In year 7, for some reason, the syllabus focussed on ancient civilizations. Our teacher, Mr Yeo, had just completed an honours thesis on the reception of Darwin’s theories, and he lent me a book on this.

This led me to get hold of a copy of The Origin of Species (or maybe it was The Descent of Man). I never managed to get far with the Darwin, but I think it says something of the attitudes of even a (relatively) enlightened clergyman to the theory of evolution that the school chaplain, who took us for “Divinity”, evidently (and possibly rightly) considered my placing the book on my desk as an act of mild defiance, which many years later he even referred to in his history of the school.

As an idealist and would-be scholar, it almost goes without saying that Mr Yeo had almost no “discipline.” I was shocked at how rudely other boys treated him and I think he was too: he used to run his fingers or a comb through his rather crinkly hair in exasperation and bewilderment. I often thought of him, 15 or so years later, when I found myself in a similar predicament. He left at the end of the year to pursue further studies, some of which appear to have been a continuation of his honours work, judging by an article I found cited as:

 “Yeo, Richard. ‘Science and intellectual authority in mid-nineteenth-century Britain: Robert Chambers and Vestiges of the natural history of creation’, Victorian Studies, 28, 1984, pp. 5-31 and in P. Brantlinger ed., Energy & entropy. science and culture in Victorian Britain. 1989.”
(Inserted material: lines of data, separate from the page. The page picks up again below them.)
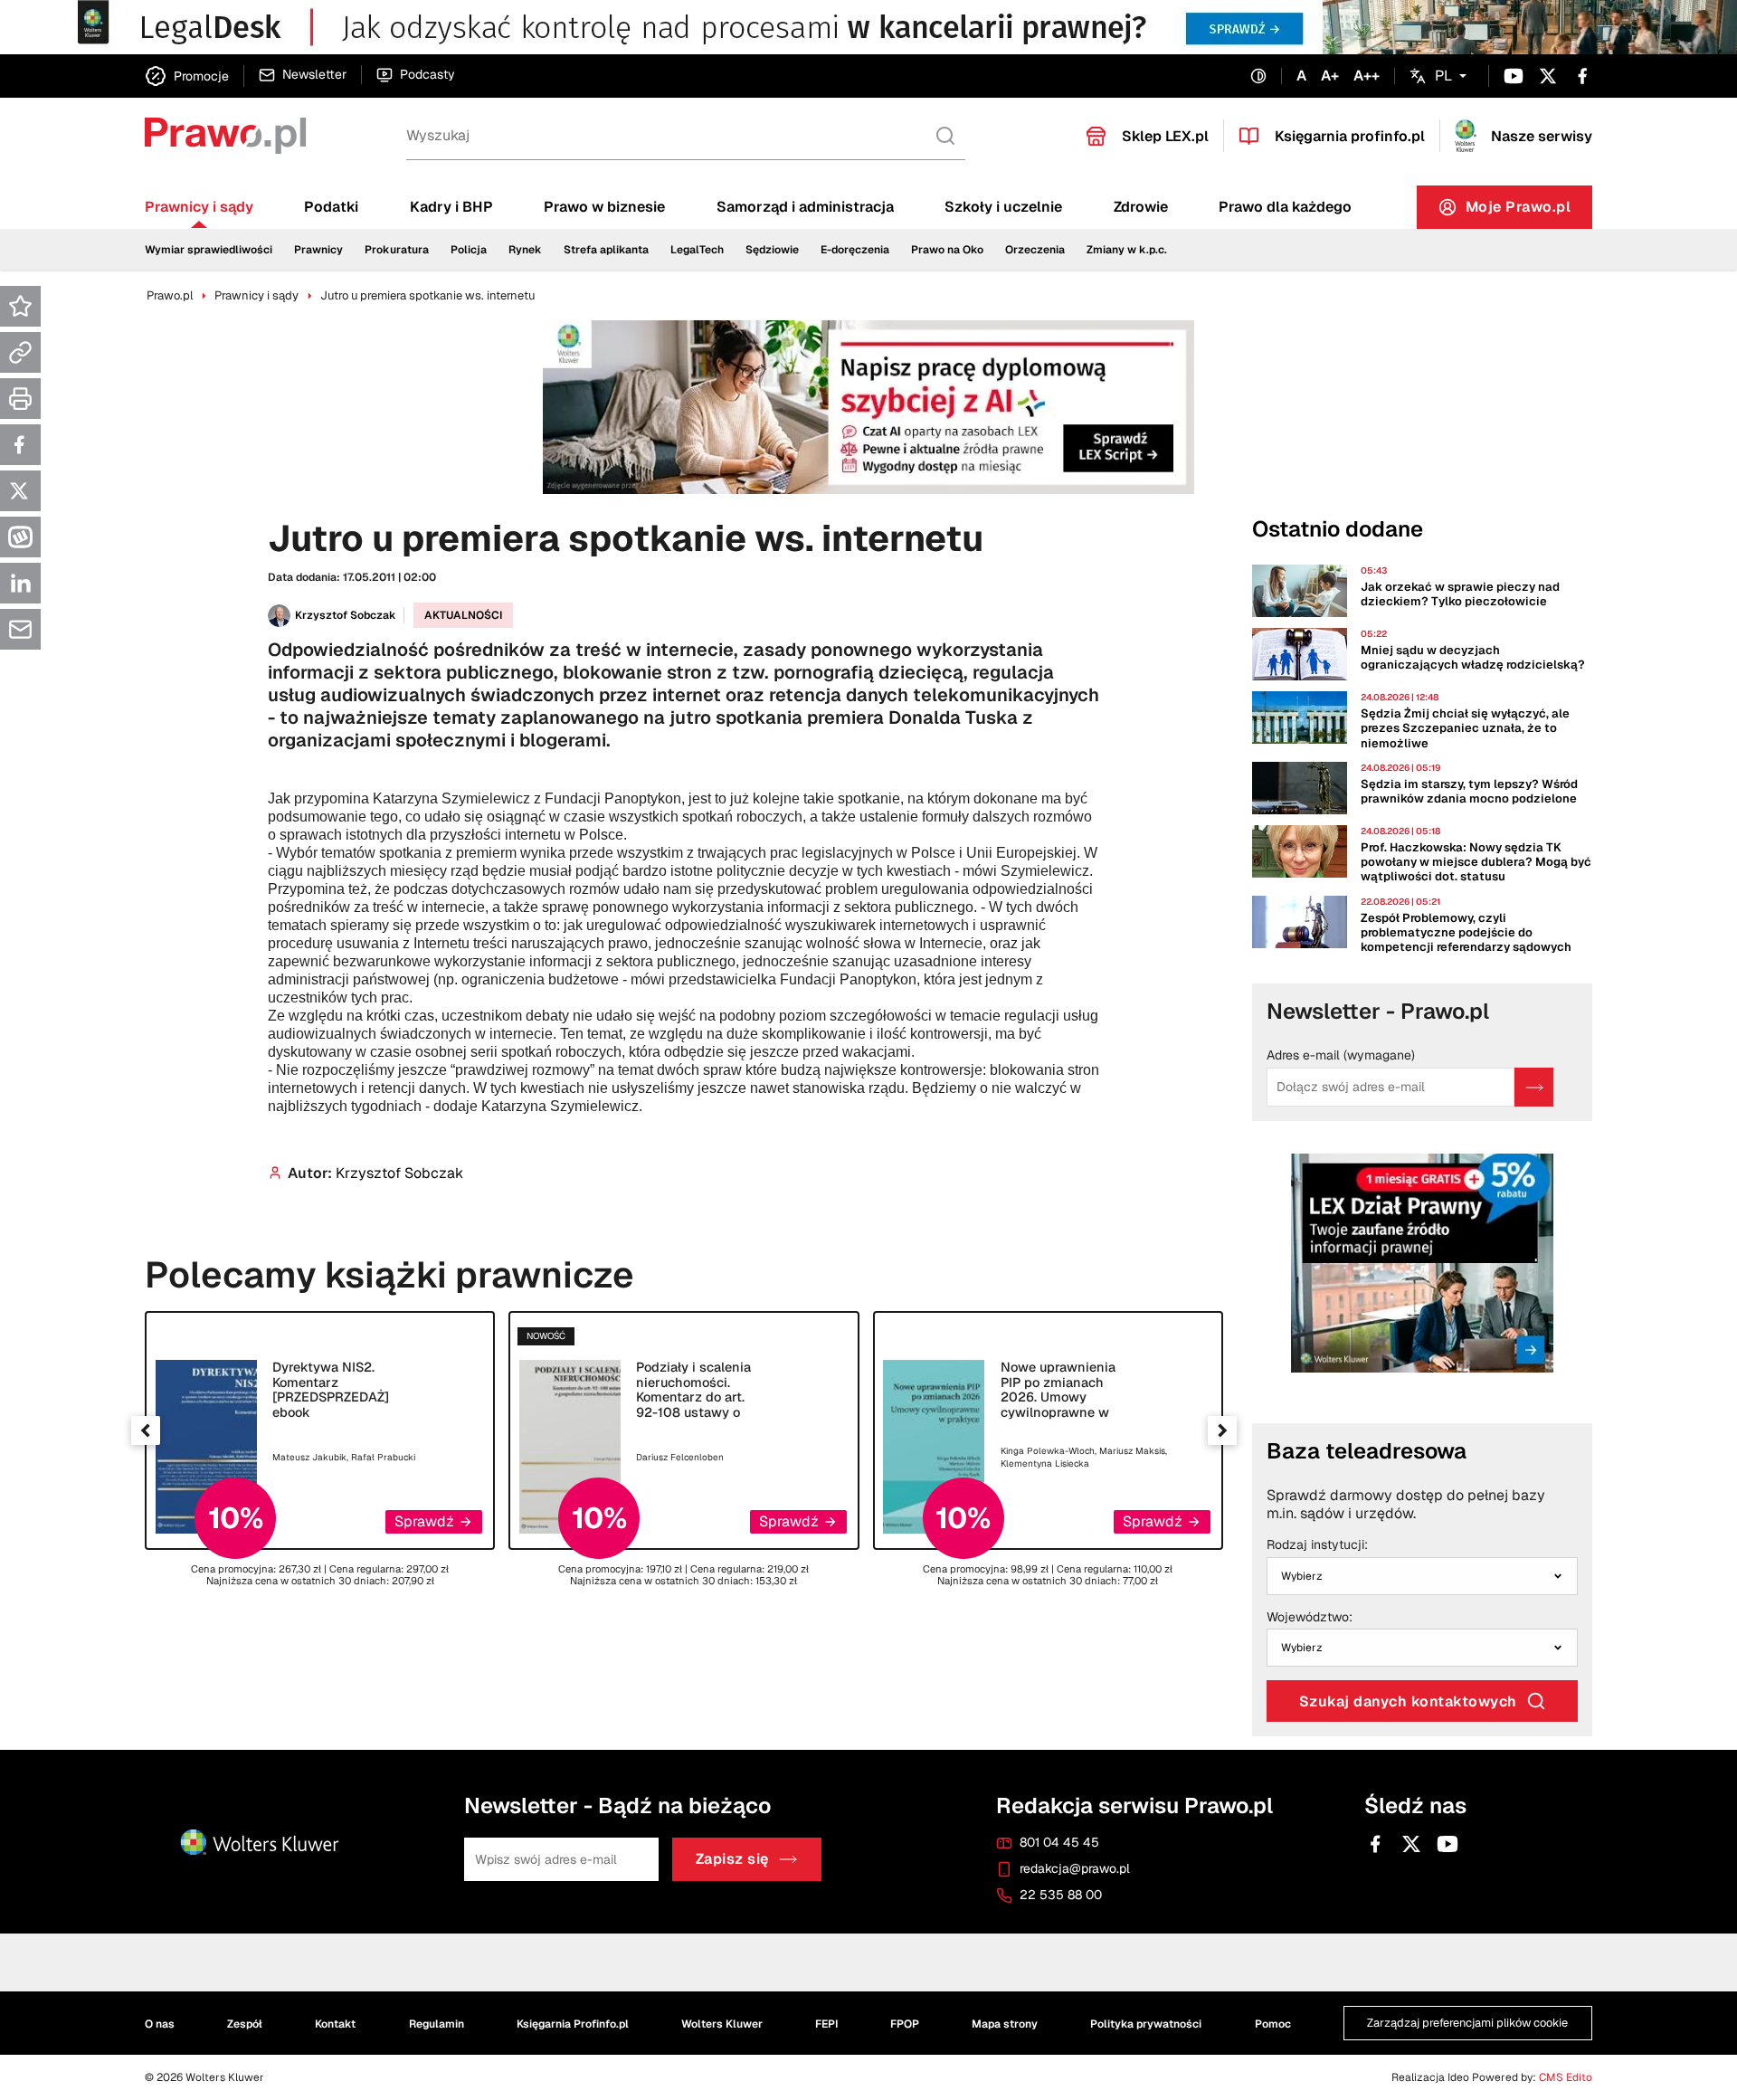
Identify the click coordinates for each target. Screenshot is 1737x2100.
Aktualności (463, 615)
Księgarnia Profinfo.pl (573, 2024)
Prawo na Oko (947, 249)
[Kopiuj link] (20, 352)
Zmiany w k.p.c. (1127, 249)
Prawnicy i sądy (199, 206)
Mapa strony (1005, 2024)
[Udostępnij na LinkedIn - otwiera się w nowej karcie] (20, 583)
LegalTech (697, 249)
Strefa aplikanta (606, 249)
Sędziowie (772, 249)
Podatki (331, 206)
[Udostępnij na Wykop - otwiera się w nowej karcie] (20, 537)
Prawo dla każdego (1285, 206)
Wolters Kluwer (722, 2024)
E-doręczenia (855, 249)
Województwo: (1310, 1618)
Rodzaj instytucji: (1317, 1545)
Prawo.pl (170, 295)
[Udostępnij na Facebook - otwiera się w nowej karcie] (20, 444)
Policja (469, 249)
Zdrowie (1141, 206)
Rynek (525, 249)
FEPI (826, 2024)
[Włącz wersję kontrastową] (1258, 76)
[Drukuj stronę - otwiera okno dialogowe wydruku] (20, 398)
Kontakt (335, 2024)
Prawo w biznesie (604, 206)
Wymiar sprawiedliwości (208, 249)
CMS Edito (1565, 2077)
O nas (160, 2024)
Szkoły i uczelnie (1003, 206)
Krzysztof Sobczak (345, 615)
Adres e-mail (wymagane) (1341, 1056)
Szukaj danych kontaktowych (1408, 1701)
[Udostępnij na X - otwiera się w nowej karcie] (20, 490)
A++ (1366, 76)
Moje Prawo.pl (1529, 211)
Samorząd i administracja (805, 206)
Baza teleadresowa (1366, 1451)
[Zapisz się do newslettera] (1533, 1087)
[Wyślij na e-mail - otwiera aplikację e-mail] (20, 629)
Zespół (244, 2024)
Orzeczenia (1035, 249)
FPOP (904, 2024)
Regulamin (436, 2024)
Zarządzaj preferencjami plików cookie (1467, 2022)
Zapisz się (732, 1859)
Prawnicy (318, 249)
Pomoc (1273, 2024)
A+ (1330, 76)
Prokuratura (397, 249)
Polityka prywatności (1145, 2024)
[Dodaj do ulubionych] (20, 306)
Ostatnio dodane (1337, 529)
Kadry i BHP (451, 206)
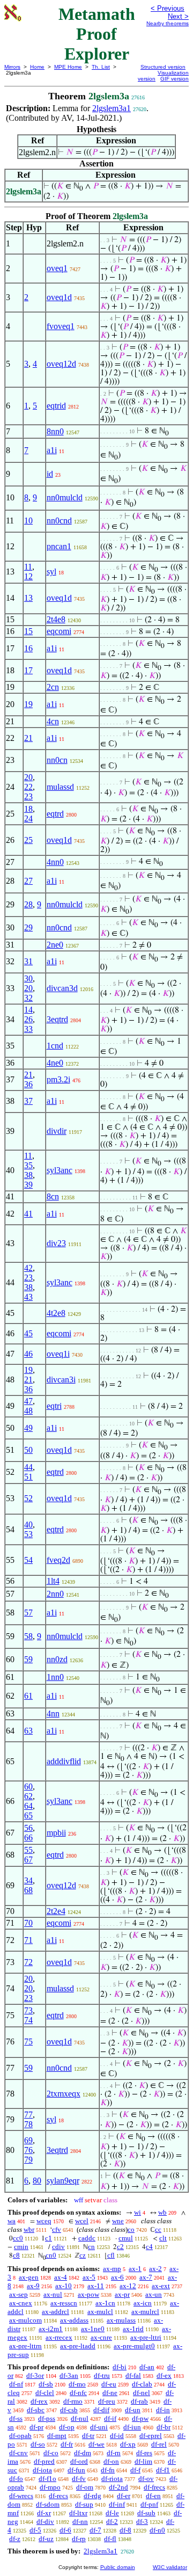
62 (28, 1796)
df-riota (112, 2479)
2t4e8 (56, 619)
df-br (163, 2427)
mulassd (60, 786)
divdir (56, 1131)
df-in (163, 2410)
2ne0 (55, 944)
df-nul (79, 2418)
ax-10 (63, 2286)
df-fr (67, 2444)
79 (28, 2159)
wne (118, 2221)
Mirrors (12, 67)
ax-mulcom (25, 2320)
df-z (14, 2539)
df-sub (146, 2513)
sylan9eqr (63, 2180)
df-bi (120, 2367)
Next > (178, 16)
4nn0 (55, 862)
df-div (45, 2521)
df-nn (80, 2521)
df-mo (77, 2384)
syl (51, 571)
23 (28, 796)
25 (28, 840)
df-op (67, 2427)
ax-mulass (121, 2320)
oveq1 (57, 268)
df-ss (16, 2418)
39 (28, 1184)
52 (28, 1498)
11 (28, 566)
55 (28, 1849)
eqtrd (55, 813)
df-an (146, 2367)
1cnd (55, 1045)
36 (28, 1084)
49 (28, 1427)
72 (28, 1962)
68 (28, 1890)
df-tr (88, 2436)
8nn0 (55, 431)
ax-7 (145, 2277)
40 (28, 1524)
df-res (144, 2453)
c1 (48, 2238)
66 (28, 1837)
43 (28, 1296)
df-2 (112, 2521)
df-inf (117, 2504)
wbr (29, 2229)
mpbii (56, 1832)
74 (28, 2020)
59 (28, 1659)
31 (28, 961)
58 (28, 1636)
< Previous (167, 8)
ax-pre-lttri (145, 2337)
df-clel (44, 2393)
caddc (86, 2238)
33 (28, 1029)
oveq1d (59, 297)
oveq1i (58, 1353)
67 (28, 1859)
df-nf (16, 2384)
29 (28, 927)
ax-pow (88, 2294)
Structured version (162, 67)
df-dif (101, 2410)
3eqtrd (57, 1019)
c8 (16, 2255)
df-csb (69, 2410)
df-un (132, 2410)
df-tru (102, 2375)
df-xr (44, 2513)
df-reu (106, 2401)
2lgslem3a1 (111, 108)
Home (37, 67)
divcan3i (61, 1379)
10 (28, 520)
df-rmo (73, 2401)
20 (28, 777)
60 (28, 1786)
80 (37, 2180)
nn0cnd (59, 520)
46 (28, 1353)
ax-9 (33, 2286)
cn (91, 2247)
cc (158, 2229)
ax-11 (95, 2286)
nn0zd (57, 1659)
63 (28, 1730)
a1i (52, 450)
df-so (38, 2444)
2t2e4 (56, 1911)
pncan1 (59, 546)
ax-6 (117, 2277)
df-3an (69, 2375)
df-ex (164, 2375)
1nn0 (55, 1677)
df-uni (99, 2427)
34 (28, 1880)
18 (28, 808)
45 (28, 1333)
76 (28, 2150)
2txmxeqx (63, 2093)
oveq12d (61, 363)
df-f (135, 2470)
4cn (53, 721)
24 (28, 818)
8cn (53, 1196)
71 (28, 1940)
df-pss (46, 2418)
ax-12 (128, 2286)
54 (28, 1559)
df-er (123, 2496)
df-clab (142, 2384)
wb (162, 2212)
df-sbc (35, 2410)
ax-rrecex (59, 2337)
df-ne (109, 2393)
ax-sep (18, 2294)
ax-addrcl (55, 2312)
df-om (84, 2487)
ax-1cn (105, 2303)
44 (28, 1467)
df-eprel (150, 2436)
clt (163, 2238)
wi (137, 2212)
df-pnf (149, 2504)
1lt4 (53, 1580)
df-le (112, 2513)
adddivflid (64, 1761)
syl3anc (59, 1170)
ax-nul (52, 2294)
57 (28, 1612)
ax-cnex (20, 2303)
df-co (50, 2453)
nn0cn (57, 760)
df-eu (108, 2384)
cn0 (51, 2255)
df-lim (143, 2461)
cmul (125, 2238)
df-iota (42, 2470)
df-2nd (118, 2487)
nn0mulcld (65, 497)
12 (28, 576)
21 (28, 738)
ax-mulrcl (145, 2312)
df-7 (95, 2530)
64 (28, 1805)
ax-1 (135, 2269)
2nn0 (55, 1593)
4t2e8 (56, 1313)
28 (28, 904)
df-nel (141, 2393)
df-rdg (92, 2496)
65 (28, 1815)
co (131, 2229)
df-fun (76, 2470)
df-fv (79, 2479)
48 (28, 1410)
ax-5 (89, 2277)
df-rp (79, 2539)
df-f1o (47, 2479)
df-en (153, 2496)
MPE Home (68, 67)
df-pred (44, 2461)
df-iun (132, 2427)
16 (28, 648)
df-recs (58, 2496)
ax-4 (60, 2277)
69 (28, 2140)
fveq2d (58, 1559)
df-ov (146, 2479)
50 (28, 1449)
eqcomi (59, 631)
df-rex (39, 2401)
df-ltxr (78, 2513)
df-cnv (18, 2453)
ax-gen (29, 2277)
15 (28, 631)
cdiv (58, 2247)
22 (28, 786)
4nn (53, 1713)
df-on (111, 2461)
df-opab (20, 2436)
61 (28, 1695)
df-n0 (157, 2530)
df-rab (139, 2401)
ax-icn (142, 2303)
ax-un (153, 2294)
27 (28, 880)
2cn (53, 687)
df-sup (84, 2504)
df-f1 (163, 2470)
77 (28, 2114)
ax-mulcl (100, 2312)
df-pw (140, 2418)
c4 (149, 2247)
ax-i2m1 (51, 2329)
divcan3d (62, 988)
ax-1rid (133, 2329)
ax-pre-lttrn (25, 2346)
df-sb (46, 2384)
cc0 (18, 2238)
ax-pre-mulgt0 (134, 2346)
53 (28, 1534)
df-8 (125, 2530)
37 (28, 1100)
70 (28, 1922)
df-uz (46, 2539)
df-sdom (48, 2504)
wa (12, 2221)
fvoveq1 (61, 326)
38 (28, 1175)
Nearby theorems (167, 23)
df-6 (65, 2530)
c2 (120, 2247)
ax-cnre (101, 2337)
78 (28, 2124)
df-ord (79, 2461)
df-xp (128, 2444)
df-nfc (78, 2393)
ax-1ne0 (93, 2329)
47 (28, 1401)
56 (28, 1827)
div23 (56, 1243)
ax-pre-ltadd (77, 2346)
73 (28, 2010)
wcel (81, 2221)
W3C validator (170, 2567)
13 (28, 597)
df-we (96, 2444)
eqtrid (56, 405)
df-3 (142, 2521)
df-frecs (154, 2487)
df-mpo (50, 2487)
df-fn (108, 2470)
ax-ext (161, 2286)
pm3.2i (58, 1079)
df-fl (110, 2539)
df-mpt (56, 2436)
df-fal (133, 2375)
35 (28, 1165)
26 (28, 1019)
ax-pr (122, 2294)
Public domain (117, 2567)
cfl (111, 2255)
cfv (56, 2229)
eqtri (54, 1405)
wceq (43, 2221)
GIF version (174, 79)
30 (28, 978)
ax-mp (112, 2269)
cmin (21, 2247)
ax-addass (74, 2320)
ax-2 (155, 2269)
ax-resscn (63, 2303)
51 (28, 1476)
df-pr (36, 2427)
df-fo (16, 2479)
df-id (117, 2436)
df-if (110, 2418)
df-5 (35, 2530)
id (50, 473)
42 (28, 1267)
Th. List (101, 67)
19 (28, 704)
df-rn (114, 2453)
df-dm (82, 2453)
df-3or (35, 2375)
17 (28, 670)
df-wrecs (21, 2496)
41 (28, 1213)
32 (28, 997)
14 (28, 1009)
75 (28, 2041)
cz (82, 2255)
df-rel (159, 2444)
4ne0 (55, 1062)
This bout of doubtless narcissistic recollection has been provoked by my unearthing of my Year 7 Social Studies exercise book.  Here is an extract:


and Mr Yeo’s comment:

Ancient Man comment 

You can tell he was new.

I also did a project on “The Ancient Britons,” for which I think my principal source (one step up from an encyclopedia) was Our Celtic Heritage by Jack Lindsay, the incredibly prolific  son of Norman Lindsay. Here are two extracts (I certainly can’t guarantee fair dealing here) which caught Mr Yeo’s attention:

Celtic supernatural beliefs

Celtic gods

Here is Mr Yeo’s comment at the end (note also the good mark lovingly coloured in by me):

 Mr Yeo’s comment re supernatural beliefs

Mr Yeo is now Professor Richard Yeo at Griffith University. You will see he still has his hair, which, sadly, is more than I can say for myself.